Investors lose EIS tax relief
WN writes: My company has just raised £350,000 to start trading. It took some time to satisfy the interests of the various investors. The result is that we have different classes of shares — each with different rights to income and voting. At the outset, we had indicated that investors might be able to get relief under the Enterprise Investment Scheme (EIS), and now one investor is complaining that he cannot. The company trade has not changed, so what is the problem?

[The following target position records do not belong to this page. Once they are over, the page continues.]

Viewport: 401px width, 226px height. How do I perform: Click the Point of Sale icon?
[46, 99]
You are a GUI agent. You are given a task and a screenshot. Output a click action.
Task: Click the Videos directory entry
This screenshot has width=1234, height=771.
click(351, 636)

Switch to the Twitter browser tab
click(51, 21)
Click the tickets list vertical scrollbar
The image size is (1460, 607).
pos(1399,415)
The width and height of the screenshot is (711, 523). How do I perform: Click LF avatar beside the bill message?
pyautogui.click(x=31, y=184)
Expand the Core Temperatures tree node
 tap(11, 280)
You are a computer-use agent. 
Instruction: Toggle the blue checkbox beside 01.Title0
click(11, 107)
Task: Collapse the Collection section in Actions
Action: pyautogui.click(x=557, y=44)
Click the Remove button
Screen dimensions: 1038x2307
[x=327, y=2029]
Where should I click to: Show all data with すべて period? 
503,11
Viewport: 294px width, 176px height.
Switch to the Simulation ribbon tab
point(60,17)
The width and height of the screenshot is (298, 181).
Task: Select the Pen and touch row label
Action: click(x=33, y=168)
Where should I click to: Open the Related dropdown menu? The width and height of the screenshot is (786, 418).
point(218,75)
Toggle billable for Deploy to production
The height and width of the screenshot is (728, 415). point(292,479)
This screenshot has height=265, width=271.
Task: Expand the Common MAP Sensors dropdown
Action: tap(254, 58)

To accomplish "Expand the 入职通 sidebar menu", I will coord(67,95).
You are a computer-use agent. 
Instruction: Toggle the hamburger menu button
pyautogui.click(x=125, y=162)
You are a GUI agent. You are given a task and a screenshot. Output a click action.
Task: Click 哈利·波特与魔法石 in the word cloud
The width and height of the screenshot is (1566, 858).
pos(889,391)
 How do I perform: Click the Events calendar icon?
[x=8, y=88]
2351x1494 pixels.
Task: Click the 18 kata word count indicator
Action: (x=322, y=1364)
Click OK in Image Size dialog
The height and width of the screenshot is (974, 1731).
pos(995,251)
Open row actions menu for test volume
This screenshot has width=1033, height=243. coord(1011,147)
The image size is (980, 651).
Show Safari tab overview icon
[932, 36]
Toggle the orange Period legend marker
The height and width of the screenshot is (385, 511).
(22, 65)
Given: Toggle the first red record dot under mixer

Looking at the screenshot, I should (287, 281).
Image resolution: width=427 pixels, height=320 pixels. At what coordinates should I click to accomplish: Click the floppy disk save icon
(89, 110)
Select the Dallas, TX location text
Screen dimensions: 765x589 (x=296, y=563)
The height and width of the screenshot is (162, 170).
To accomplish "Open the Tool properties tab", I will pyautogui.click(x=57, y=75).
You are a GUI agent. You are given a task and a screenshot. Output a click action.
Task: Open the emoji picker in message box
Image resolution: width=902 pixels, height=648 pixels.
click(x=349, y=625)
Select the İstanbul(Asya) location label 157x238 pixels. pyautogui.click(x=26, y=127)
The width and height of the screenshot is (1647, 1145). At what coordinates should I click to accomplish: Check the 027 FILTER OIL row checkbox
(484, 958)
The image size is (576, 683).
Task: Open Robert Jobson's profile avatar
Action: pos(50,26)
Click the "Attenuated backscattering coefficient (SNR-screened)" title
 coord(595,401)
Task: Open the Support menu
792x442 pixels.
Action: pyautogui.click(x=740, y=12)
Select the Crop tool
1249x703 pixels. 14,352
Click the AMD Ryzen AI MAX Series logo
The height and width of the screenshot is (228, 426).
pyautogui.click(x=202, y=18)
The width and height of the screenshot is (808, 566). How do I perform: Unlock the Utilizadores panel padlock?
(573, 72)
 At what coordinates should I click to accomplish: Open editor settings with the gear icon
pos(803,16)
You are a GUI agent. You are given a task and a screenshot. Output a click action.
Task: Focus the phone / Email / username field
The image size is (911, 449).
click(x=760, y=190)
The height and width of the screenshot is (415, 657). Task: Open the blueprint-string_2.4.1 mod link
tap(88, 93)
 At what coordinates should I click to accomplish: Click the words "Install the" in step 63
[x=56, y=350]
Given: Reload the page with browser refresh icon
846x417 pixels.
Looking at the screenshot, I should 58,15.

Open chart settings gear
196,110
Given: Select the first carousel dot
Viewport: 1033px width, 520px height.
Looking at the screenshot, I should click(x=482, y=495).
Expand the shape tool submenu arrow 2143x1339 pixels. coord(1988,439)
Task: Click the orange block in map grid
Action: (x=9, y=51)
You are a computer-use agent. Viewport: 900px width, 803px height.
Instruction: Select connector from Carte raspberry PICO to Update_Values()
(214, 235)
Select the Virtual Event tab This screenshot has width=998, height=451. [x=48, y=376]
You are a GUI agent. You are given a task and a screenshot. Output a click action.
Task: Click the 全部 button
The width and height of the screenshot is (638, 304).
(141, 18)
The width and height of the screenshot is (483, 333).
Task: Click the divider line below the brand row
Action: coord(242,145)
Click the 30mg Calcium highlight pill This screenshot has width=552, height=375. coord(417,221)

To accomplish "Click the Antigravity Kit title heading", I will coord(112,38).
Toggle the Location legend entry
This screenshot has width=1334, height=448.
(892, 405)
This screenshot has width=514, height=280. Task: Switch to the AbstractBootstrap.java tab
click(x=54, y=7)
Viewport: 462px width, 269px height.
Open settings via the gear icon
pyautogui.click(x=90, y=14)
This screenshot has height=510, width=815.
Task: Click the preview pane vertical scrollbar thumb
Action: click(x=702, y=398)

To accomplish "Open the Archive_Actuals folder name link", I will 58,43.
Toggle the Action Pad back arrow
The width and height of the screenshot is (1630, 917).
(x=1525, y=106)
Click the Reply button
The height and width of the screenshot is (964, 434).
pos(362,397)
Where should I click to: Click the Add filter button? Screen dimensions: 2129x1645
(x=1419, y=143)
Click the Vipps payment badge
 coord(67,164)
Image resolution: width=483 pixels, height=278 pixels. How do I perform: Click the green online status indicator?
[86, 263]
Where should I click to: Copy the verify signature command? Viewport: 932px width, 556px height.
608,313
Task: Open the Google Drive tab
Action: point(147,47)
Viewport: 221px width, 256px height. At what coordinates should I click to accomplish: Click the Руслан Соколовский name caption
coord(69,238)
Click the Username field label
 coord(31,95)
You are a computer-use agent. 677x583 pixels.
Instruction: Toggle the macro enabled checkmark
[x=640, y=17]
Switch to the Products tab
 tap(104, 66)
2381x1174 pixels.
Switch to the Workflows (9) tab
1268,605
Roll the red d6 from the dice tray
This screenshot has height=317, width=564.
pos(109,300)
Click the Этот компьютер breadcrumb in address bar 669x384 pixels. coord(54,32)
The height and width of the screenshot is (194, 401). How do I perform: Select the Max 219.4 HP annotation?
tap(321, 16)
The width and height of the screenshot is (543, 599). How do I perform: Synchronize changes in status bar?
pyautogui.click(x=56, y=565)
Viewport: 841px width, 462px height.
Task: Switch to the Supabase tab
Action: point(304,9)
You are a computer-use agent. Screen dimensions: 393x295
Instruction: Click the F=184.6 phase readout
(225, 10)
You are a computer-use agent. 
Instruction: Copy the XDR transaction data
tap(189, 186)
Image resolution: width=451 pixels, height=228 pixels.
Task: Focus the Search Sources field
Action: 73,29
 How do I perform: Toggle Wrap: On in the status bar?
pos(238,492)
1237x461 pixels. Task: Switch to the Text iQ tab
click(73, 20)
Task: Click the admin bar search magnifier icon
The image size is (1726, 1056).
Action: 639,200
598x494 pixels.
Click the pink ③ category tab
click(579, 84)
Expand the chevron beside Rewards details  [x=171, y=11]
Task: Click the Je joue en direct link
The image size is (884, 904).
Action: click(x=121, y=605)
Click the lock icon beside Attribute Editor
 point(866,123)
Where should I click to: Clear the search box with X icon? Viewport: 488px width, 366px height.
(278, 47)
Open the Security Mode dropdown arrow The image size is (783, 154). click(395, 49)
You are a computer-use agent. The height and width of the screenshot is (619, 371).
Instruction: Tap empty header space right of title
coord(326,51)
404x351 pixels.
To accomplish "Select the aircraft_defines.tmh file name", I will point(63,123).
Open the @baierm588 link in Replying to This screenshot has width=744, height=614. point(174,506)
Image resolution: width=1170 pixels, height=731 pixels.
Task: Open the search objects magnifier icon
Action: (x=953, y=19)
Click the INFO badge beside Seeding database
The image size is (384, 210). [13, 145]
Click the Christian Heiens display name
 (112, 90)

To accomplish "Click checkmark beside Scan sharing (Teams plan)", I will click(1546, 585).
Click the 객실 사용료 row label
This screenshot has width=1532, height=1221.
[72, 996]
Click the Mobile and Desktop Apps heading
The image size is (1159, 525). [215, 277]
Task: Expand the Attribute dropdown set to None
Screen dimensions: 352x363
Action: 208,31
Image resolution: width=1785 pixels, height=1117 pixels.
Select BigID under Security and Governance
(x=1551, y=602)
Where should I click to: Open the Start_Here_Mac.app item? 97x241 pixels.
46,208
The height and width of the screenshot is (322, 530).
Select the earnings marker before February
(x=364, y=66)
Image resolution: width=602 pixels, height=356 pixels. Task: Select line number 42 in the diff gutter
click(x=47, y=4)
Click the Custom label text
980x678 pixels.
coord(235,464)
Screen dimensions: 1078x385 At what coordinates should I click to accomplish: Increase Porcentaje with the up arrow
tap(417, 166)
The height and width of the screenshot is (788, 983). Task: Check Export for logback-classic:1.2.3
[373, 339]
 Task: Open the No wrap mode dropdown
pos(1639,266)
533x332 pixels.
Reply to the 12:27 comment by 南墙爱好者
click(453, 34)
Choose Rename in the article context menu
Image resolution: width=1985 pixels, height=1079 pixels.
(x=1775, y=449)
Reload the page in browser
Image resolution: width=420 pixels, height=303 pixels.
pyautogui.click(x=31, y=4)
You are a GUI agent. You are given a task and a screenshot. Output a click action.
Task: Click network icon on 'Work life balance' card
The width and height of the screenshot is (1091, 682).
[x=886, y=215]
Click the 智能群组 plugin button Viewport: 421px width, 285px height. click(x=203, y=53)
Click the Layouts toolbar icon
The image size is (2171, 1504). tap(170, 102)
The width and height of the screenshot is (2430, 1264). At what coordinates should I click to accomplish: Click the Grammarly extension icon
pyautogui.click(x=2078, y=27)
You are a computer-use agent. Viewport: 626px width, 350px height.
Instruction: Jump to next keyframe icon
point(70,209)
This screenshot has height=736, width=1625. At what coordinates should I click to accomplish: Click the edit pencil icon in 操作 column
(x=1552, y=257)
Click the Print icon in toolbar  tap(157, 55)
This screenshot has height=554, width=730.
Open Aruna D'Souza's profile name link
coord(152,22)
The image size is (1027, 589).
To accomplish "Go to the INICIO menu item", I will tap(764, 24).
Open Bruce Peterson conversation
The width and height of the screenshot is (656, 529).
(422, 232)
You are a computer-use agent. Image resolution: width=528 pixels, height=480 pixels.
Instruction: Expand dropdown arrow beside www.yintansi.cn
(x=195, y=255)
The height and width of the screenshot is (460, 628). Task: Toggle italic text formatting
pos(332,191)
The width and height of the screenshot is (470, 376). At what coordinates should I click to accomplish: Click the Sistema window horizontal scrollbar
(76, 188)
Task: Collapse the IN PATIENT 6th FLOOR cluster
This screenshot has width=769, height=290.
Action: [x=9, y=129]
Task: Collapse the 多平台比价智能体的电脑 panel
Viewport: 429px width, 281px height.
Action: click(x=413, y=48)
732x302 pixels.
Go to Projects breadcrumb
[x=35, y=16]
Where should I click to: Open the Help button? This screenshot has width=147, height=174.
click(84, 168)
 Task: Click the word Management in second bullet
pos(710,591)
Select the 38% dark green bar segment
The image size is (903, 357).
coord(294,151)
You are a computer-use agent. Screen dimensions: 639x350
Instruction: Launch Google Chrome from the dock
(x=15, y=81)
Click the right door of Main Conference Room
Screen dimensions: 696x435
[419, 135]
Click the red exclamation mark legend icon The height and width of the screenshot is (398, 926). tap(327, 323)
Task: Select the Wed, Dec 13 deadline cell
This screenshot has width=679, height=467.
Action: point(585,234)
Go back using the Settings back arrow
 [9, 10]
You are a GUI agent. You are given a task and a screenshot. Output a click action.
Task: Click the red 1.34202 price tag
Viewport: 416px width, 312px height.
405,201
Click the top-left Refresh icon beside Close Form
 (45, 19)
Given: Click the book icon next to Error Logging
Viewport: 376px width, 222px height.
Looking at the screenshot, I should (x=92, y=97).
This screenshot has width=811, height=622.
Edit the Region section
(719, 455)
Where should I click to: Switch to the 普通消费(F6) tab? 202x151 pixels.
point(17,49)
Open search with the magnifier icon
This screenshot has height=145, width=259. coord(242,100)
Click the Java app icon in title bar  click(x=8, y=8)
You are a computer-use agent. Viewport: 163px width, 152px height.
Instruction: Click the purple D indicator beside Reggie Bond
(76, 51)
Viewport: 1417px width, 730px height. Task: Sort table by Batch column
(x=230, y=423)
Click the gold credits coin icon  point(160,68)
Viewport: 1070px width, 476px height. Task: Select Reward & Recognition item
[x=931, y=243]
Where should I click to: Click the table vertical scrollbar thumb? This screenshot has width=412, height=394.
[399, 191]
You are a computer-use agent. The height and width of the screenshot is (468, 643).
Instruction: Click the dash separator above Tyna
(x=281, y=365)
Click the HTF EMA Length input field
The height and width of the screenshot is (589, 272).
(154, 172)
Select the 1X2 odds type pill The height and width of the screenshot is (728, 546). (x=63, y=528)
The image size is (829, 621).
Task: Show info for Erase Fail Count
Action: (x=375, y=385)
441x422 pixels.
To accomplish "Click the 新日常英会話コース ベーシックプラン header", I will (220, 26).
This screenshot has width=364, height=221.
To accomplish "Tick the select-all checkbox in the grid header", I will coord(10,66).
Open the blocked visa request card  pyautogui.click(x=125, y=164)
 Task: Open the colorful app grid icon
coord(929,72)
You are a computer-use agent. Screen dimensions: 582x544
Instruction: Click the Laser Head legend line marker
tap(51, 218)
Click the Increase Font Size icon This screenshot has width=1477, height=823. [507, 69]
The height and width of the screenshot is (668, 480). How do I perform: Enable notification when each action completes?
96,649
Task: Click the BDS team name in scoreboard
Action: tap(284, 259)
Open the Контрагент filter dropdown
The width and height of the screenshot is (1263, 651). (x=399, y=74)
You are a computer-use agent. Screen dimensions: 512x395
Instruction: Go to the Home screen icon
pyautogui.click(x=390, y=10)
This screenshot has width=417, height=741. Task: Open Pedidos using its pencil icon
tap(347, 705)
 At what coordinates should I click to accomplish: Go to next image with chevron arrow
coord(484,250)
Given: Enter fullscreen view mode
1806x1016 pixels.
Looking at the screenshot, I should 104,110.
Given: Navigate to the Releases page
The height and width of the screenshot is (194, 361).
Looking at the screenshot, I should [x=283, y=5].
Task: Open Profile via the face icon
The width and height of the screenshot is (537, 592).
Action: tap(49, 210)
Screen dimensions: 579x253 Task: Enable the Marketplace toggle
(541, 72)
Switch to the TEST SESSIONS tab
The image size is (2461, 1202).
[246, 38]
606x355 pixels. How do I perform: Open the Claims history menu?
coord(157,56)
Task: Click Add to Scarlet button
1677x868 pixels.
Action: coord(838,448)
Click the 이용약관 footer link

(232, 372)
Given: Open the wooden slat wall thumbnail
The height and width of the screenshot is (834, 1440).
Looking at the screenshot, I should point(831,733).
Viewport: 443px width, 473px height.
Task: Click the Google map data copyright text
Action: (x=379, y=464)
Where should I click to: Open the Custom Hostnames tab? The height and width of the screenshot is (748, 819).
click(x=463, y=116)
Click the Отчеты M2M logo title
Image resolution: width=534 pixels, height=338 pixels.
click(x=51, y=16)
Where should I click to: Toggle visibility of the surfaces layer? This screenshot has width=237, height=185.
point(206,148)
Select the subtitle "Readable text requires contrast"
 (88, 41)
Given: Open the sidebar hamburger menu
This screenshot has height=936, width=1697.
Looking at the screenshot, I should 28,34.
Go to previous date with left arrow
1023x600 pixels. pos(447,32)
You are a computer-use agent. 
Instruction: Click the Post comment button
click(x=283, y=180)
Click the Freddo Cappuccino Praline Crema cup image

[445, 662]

The benefits of the EIS are significant, but they come at the expense of a number of rules, writes Jon Sutcliffe, partner at Kingston Smith LLP. The benefits are: 30% income tax relief on the investment; capital gains exemption; and deferral of capital gains where the proceeds are reinvested under the EIS. The scheme is designed to encourage investment in ordinary shares, which are defined by HM Revenue & Customs (HMRC) as shares that carry full equity risks in a business.
Your problem is likely to be that the different rights attached to each share mean that the EIS rules do not consider some of the shares to be ordinary shares. There is no specific problem with shares having preferential voting rights. The issue is the different rights to income and capital on each class of share. HMRC rules do not allow EIS shares to have any preferential right to dividends, or to a company’s assets on its winding up.
Where share rights differ, it may be that some share classes will qualify for EIS and others won’t.
Investments that qualify for EIS at the outset always risk losing their status at a later date, through no fault of the investor. This can happen when a company changes its capital structure. When this happens within the three-year period after investment, the benefits enjoyed under EIS are clawed back.